[Saved entries]

★ ★ ★

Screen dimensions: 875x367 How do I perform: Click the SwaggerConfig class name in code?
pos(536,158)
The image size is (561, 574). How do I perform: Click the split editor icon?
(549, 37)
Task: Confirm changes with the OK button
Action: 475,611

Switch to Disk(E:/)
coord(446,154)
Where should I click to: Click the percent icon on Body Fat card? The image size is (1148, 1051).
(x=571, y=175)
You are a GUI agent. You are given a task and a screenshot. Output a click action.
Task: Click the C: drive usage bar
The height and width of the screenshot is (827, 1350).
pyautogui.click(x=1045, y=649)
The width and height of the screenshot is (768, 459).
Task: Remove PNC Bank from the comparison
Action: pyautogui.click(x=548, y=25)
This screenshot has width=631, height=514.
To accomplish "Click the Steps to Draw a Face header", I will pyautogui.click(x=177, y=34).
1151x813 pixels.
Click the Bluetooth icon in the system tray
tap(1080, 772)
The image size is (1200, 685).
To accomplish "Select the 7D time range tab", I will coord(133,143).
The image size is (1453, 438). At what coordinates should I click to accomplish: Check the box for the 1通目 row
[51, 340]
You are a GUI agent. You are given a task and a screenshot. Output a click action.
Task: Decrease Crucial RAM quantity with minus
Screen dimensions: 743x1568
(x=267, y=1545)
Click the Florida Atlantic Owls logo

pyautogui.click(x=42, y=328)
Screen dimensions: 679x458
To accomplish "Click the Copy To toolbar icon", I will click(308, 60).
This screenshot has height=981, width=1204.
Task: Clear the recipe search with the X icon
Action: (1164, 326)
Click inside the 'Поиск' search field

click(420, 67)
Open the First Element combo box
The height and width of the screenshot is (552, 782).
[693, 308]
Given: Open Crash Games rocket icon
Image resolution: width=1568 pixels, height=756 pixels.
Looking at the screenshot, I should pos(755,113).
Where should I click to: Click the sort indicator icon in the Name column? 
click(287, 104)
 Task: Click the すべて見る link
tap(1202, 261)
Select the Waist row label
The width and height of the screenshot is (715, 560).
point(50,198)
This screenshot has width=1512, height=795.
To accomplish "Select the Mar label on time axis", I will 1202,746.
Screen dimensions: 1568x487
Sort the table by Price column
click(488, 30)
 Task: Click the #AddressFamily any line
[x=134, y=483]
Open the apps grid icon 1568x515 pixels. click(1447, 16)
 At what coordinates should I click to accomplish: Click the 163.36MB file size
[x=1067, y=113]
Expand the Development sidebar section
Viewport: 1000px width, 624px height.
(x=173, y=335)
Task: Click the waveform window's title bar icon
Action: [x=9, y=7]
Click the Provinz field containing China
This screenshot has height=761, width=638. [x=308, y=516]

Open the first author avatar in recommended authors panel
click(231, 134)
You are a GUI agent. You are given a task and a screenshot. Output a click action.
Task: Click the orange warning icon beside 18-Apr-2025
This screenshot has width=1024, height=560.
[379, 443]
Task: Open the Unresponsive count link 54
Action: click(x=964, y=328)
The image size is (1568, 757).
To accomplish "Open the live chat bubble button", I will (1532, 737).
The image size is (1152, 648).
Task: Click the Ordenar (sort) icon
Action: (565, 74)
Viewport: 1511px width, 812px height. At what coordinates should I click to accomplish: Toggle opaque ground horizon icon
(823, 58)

★ ★ ★

EXERCISE BRIEF ::
Each line of the records above should be copied exactly.

ANSWER SECTION ::
Screen dimensions: 875x367 How do I perform: Click the SwaggerConfig class name in code?
pos(536,158)
The image size is (561, 574). How do I perform: Click the split editor icon?
(549, 37)
Task: Confirm changes with the OK button
Action: 475,611

Switch to Disk(E:/)
coord(446,154)
Where should I click to: Click the percent icon on Body Fat card? The image size is (1148, 1051).
(x=571, y=175)
You are a GUI agent. You are given a task and a screenshot. Output a click action.
Task: Click the C: drive usage bar
The height and width of the screenshot is (827, 1350).
pyautogui.click(x=1045, y=649)
The width and height of the screenshot is (768, 459).
Task: Remove PNC Bank from the comparison
Action: pyautogui.click(x=548, y=25)
This screenshot has width=631, height=514.
To accomplish "Click the Steps to Draw a Face header", I will pyautogui.click(x=177, y=34).
1151x813 pixels.
Click the Bluetooth icon in the system tray
tap(1080, 772)
The image size is (1200, 685).
To accomplish "Select the 7D time range tab", I will coord(133,143).
The image size is (1453, 438). At what coordinates should I click to accomplish: Check the box for the 1通目 row
[51, 340]
You are a GUI agent. You are given a task and a screenshot. Output a click action.
Task: Decrease Crucial RAM quantity with minus
Screen dimensions: 743x1568
(x=267, y=1545)
Click the Florida Atlantic Owls logo

pyautogui.click(x=42, y=328)
Screen dimensions: 679x458
To accomplish "Click the Copy To toolbar icon", I will click(308, 60).
This screenshot has height=981, width=1204.
Task: Clear the recipe search with the X icon
Action: (1164, 326)
Click inside the 'Поиск' search field

click(420, 67)
Open the First Element combo box
The height and width of the screenshot is (552, 782).
[693, 308]
Given: Open Crash Games rocket icon
Image resolution: width=1568 pixels, height=756 pixels.
Looking at the screenshot, I should pos(755,113).
Where should I click to: Click the sort indicator icon in the Name column? 
click(287, 104)
 Task: Click the すべて見る link
tap(1202, 261)
Select the Waist row label
The width and height of the screenshot is (715, 560).
point(50,198)
This screenshot has width=1512, height=795.
To accomplish "Select the Mar label on time axis", I will 1202,746.
Screen dimensions: 1568x487
Sort the table by Price column
click(488, 30)
 Task: Click the #AddressFamily any line
[x=134, y=483]
Open the apps grid icon 1568x515 pixels. click(1447, 16)
 At what coordinates should I click to accomplish: Click the 163.36MB file size
[x=1067, y=113]
Expand the Development sidebar section
Viewport: 1000px width, 624px height.
(x=173, y=335)
Task: Click the waveform window's title bar icon
Action: [x=9, y=7]
Click the Provinz field containing China
This screenshot has height=761, width=638. [x=308, y=516]

Open the first author avatar in recommended authors panel
click(231, 134)
You are a GUI agent. You are given a task and a screenshot. Output a click action.
Task: Click the orange warning icon beside 18-Apr-2025
This screenshot has width=1024, height=560.
[379, 443]
Task: Open the Unresponsive count link 54
Action: click(x=964, y=328)
The image size is (1568, 757).
To accomplish "Open the live chat bubble button", I will (1532, 737).
The image size is (1152, 648).
Task: Click the Ordenar (sort) icon
Action: (565, 74)
Viewport: 1511px width, 812px height. At what coordinates should I click to accomplish: Toggle opaque ground horizon icon
(823, 58)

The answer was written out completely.